Yield: 8-10 servings
Time: 1 hr 15 mins
For the gnocchi:
Olive oil for drizzling
½ butternut squash
2 cups – 2.5 cups of flour plus more for flouring the surface.
For the sauce:
2 cloves of garlic, chopped
¼ cup butter
3 sage leaves, chopped
Parmesan cheese for garnish
Drizzle the squash with olive oil and bake in the oven at 400 F for 30 – 35 mins. You should be able to put a fork through it, but you don’t want the texture to be too mushy. Let it cool for 10 minutes.
Once cooled, peel the skin and grate the butternut squash into a bowl. Add the two eggs and mix until well combined. Add the 2- 2.5 cups of flour to the mixture, ¼ of a cup at a time until the dough stops sticking.
Add the dough to a lightly floured surface and knead for 5-7 minutes or at least until the dough is smooth.
Divide the dough into 8 equal parts and roll them into long thin strips. Cut them into ½ inch pieces lightly dust flower on top of the gnocchi.

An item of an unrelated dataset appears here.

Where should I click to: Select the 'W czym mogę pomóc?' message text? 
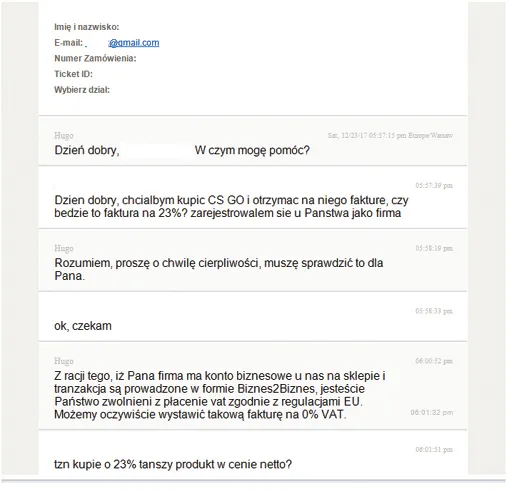pyautogui.click(x=252, y=150)
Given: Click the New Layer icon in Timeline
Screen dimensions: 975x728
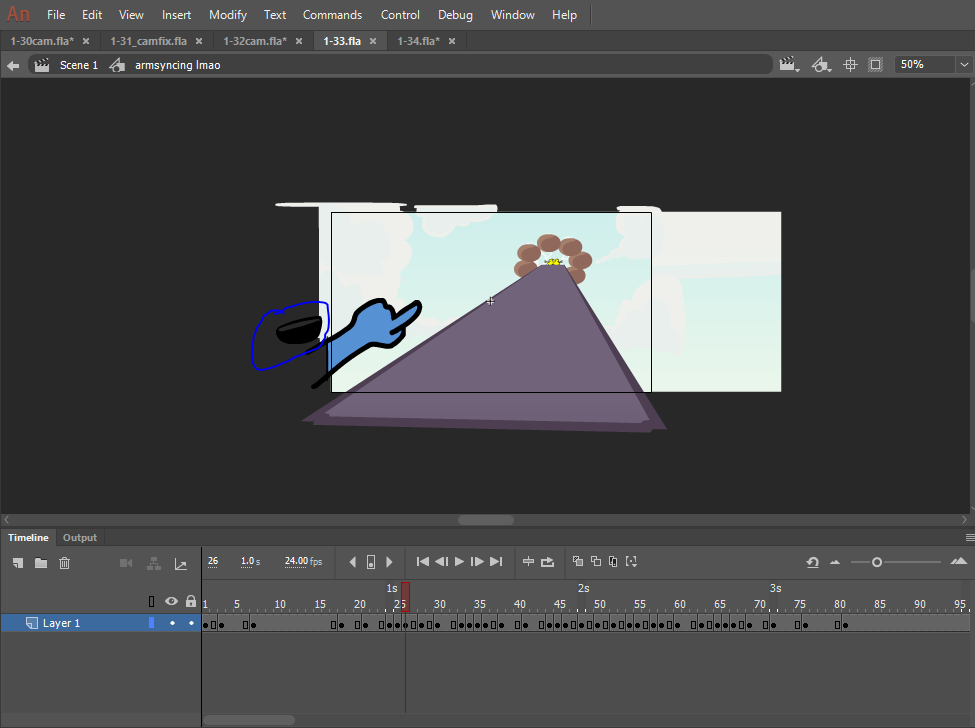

To shape them (this is optional), press the noodle against a floured fork and roll it down.
Heat a pot of water (3 L) over medium high heat and bring to a boil. Add 8-10 pieces in the boiling water. Boil until they float to the top and transfer them to a bowl. Continue this until you make the desired quantity.
If you have any leftovers, you can store them in the freezer for up to two weeks.
Make the sauce
Add the butter to a heated pan on medium low heat. Cook until it starts to bubble. Add the chopped garlic cloves and sage. Cook until the butter starts to lightly brown.
Remove the pan from the heat and add the gnocchi. Lightly coat the gnocchi in the sauce and serve immediately.